Requirements: Repeat word for word the stretch of the DACA event announcement from "The U.S. Supreme Court, on" through "a temporary reprieve.".

Extract to read:
The U.S. Supreme Court’s ruling earlier this summer that prevented the Trump administration from immediately ending the Deferred Action for Childhood Arrivals (DACA) will be the focus when Cal State San Bernardino hosts the next Conversations on Race and Policing, 4 p.m. Wednesday, Aug. 12, on Zoom.

The program can be accessed from a PC, Mac, Linux, iOS or Android at

The program will include an overview of the U.S. high court’s June 18 decision upholding the program and what it means for California’s Dreamers. CSUSB DACA recipients, some of whom may choose to remain anonymous, will share their thoughts on the ruling.

Scheduled panelists are:

The U.S. Supreme Court, on a 5-4 ruling, said its decision was procedural – the Trump administration did not provide “a reasoned explanation” for dismantling DACA, which stemmed from an executive action in 2012 by President Barack Obama. The decision neither upheld DACA nor abolished it, so the ruling is considered a temporary reprieve.

DACA allowed for “certain people who came to the United States as children and meet several guidelines may request consideration of deferred action for a period of two years, subject to renewal. They are also eligible for work authorization. Deferred action is a use of prosecutorial discretion to defer removal action against an individual for a certain period of time. Deferred action does not provide lawful status.”

Marisol Montejano, who graduated from CSUSB in June with a degree in math, told The New York Times upon learning of the court ruling, “‘I was so worried that I might not be able to use my degree, that I might get deported,’ said Ms. Montejano, 36, who enrolled in 2014 in DACA, which had been initiated two years earlier by President Barack Obama.” The newspaper quoted the mother of two U.S.-born children as saying, “I feel like I can breathe. I feel like I can tell my kids it’s going to be OK.”

Recorded information:
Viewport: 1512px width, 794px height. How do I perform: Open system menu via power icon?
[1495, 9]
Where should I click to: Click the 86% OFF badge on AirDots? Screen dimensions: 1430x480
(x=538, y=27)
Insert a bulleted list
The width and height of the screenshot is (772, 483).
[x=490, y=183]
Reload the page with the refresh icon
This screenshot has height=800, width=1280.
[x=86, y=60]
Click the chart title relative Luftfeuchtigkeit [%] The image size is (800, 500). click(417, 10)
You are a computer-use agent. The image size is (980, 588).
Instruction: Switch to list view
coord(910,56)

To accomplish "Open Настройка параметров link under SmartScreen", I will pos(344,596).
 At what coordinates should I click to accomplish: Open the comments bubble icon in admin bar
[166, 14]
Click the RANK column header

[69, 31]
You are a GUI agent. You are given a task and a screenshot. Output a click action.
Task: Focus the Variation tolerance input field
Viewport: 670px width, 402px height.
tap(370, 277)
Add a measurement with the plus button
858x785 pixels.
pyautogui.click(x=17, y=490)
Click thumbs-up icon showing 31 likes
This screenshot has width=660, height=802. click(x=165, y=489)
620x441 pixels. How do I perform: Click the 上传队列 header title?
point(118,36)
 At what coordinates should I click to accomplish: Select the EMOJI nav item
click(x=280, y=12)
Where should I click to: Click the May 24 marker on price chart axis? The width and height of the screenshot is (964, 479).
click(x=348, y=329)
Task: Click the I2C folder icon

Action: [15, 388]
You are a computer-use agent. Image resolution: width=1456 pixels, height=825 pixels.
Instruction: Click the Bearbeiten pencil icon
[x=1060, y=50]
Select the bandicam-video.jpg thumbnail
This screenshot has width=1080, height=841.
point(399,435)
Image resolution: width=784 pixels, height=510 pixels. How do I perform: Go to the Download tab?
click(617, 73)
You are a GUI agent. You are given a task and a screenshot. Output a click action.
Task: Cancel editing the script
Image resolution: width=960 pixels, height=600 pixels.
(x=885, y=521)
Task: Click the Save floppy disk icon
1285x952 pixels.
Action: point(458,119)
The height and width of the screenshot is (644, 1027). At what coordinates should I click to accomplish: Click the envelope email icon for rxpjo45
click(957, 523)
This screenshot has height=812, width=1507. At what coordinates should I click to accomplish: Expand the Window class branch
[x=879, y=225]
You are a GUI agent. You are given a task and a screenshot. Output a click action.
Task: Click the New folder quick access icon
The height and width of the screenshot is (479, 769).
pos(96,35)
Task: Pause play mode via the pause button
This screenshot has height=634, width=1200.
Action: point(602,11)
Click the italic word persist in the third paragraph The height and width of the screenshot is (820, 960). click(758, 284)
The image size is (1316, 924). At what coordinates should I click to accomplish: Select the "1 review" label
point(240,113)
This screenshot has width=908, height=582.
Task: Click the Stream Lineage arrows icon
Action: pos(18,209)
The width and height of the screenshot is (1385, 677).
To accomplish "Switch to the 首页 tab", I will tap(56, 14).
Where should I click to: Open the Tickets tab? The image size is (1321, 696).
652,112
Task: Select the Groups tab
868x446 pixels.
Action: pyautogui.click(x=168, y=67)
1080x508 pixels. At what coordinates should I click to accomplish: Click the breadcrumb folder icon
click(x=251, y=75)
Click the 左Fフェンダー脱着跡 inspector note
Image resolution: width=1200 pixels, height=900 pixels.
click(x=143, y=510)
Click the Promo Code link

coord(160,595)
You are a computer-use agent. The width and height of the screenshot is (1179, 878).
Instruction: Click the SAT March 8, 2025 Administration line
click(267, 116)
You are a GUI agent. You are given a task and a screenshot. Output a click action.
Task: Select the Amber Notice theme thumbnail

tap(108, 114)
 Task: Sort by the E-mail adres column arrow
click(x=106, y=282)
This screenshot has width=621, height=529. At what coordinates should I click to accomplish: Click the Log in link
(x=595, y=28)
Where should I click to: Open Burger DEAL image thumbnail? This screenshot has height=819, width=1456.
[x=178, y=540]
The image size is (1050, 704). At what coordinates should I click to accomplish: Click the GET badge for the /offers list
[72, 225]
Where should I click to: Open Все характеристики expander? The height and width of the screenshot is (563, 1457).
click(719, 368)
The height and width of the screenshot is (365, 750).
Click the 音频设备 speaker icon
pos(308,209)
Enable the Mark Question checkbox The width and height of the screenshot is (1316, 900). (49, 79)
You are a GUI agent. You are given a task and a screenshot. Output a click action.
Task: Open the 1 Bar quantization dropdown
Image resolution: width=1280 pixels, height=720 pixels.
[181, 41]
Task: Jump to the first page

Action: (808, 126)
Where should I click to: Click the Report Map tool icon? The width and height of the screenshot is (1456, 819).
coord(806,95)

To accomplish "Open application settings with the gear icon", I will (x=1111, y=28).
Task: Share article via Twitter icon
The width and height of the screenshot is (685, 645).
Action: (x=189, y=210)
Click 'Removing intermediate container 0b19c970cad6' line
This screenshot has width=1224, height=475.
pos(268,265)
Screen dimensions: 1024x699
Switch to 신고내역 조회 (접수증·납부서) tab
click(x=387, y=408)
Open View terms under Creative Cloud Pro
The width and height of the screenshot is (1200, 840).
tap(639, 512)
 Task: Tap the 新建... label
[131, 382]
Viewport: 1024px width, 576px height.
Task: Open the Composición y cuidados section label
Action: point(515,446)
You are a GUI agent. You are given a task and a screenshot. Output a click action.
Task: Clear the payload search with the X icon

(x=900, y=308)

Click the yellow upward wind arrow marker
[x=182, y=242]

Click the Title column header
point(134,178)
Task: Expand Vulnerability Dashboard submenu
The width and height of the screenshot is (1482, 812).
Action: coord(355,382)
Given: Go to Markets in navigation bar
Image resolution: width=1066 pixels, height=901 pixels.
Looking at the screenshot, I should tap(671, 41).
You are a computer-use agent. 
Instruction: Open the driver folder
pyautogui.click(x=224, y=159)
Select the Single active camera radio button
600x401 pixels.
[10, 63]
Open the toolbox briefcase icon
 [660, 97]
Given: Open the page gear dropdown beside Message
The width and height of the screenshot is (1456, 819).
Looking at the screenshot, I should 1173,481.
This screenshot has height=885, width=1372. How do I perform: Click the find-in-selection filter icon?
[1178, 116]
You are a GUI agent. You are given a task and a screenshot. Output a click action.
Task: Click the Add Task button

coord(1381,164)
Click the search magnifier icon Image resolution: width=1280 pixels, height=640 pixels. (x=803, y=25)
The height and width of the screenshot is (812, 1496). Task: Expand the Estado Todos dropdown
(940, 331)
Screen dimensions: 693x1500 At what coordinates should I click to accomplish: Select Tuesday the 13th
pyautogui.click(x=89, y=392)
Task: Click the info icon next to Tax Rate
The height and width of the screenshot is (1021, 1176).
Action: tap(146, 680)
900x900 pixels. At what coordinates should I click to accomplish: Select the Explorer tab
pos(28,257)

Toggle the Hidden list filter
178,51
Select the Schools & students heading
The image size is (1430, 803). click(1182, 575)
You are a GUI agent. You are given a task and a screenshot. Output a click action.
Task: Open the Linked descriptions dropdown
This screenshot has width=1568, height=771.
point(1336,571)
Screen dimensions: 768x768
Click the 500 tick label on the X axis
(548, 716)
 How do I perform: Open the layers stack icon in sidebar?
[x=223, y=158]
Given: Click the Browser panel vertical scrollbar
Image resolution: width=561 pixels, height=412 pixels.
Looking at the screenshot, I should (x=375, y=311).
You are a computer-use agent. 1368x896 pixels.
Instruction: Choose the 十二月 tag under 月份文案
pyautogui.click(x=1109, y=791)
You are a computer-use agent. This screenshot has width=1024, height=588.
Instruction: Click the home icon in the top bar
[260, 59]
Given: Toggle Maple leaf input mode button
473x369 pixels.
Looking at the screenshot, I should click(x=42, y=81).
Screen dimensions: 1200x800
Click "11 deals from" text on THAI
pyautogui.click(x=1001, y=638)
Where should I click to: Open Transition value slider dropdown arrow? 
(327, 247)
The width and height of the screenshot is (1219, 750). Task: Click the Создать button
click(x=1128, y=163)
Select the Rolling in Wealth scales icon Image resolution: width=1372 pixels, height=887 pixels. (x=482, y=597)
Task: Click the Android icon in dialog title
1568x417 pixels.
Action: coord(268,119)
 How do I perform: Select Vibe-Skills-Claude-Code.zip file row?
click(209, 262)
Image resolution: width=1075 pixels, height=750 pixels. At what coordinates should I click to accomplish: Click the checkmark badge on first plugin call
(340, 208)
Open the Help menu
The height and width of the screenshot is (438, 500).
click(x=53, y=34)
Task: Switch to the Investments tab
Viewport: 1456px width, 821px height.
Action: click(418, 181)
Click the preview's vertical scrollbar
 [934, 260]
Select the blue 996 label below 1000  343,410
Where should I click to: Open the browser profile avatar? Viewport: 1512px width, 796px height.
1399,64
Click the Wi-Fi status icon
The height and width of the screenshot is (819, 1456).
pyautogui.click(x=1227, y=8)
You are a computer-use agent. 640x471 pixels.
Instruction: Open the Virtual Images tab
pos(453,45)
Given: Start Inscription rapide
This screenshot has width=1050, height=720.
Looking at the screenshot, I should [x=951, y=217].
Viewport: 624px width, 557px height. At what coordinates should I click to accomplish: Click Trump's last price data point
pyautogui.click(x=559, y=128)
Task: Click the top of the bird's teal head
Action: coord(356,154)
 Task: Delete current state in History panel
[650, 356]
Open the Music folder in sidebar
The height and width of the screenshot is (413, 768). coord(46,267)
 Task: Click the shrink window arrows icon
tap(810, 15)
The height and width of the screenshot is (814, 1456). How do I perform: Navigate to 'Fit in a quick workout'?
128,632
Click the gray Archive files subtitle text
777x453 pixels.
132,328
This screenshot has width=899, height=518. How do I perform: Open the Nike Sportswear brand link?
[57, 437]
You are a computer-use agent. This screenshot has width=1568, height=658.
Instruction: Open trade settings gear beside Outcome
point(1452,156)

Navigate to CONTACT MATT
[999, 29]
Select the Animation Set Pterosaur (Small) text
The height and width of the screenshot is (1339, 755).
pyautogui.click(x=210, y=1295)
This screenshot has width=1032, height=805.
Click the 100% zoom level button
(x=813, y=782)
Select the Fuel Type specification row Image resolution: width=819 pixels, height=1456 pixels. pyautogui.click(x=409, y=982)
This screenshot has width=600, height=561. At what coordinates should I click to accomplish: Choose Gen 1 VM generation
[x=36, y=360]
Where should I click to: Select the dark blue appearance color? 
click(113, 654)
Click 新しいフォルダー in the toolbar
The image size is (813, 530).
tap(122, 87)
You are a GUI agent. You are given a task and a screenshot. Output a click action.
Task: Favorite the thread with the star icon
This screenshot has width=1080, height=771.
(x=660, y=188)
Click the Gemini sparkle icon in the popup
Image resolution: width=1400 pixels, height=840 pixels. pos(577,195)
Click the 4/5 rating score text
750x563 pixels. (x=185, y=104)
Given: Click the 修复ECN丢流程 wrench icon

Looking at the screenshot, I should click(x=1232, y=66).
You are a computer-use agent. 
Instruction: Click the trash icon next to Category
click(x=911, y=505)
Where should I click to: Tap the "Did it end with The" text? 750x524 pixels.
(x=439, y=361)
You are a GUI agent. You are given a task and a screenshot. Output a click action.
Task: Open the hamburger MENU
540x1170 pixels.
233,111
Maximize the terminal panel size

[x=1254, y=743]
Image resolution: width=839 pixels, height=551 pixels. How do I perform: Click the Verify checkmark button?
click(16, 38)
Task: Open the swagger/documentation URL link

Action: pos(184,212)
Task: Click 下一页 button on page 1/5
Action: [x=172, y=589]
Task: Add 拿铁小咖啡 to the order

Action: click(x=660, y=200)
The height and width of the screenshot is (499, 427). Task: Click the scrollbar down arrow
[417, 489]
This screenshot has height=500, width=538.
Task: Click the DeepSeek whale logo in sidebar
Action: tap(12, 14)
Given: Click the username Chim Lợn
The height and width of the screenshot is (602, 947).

Reply:
The U.S. Supreme Court, on a 5-4 ruling, said its decision was procedural – the Trump administration did not provide “a reasoned explanation” for dismantling DACA, which stemmed from an executive action in 2012 by President Barack Obama. The decision neither upheld DACA nor abolished it, so the ruling is considered a temporary reprieve.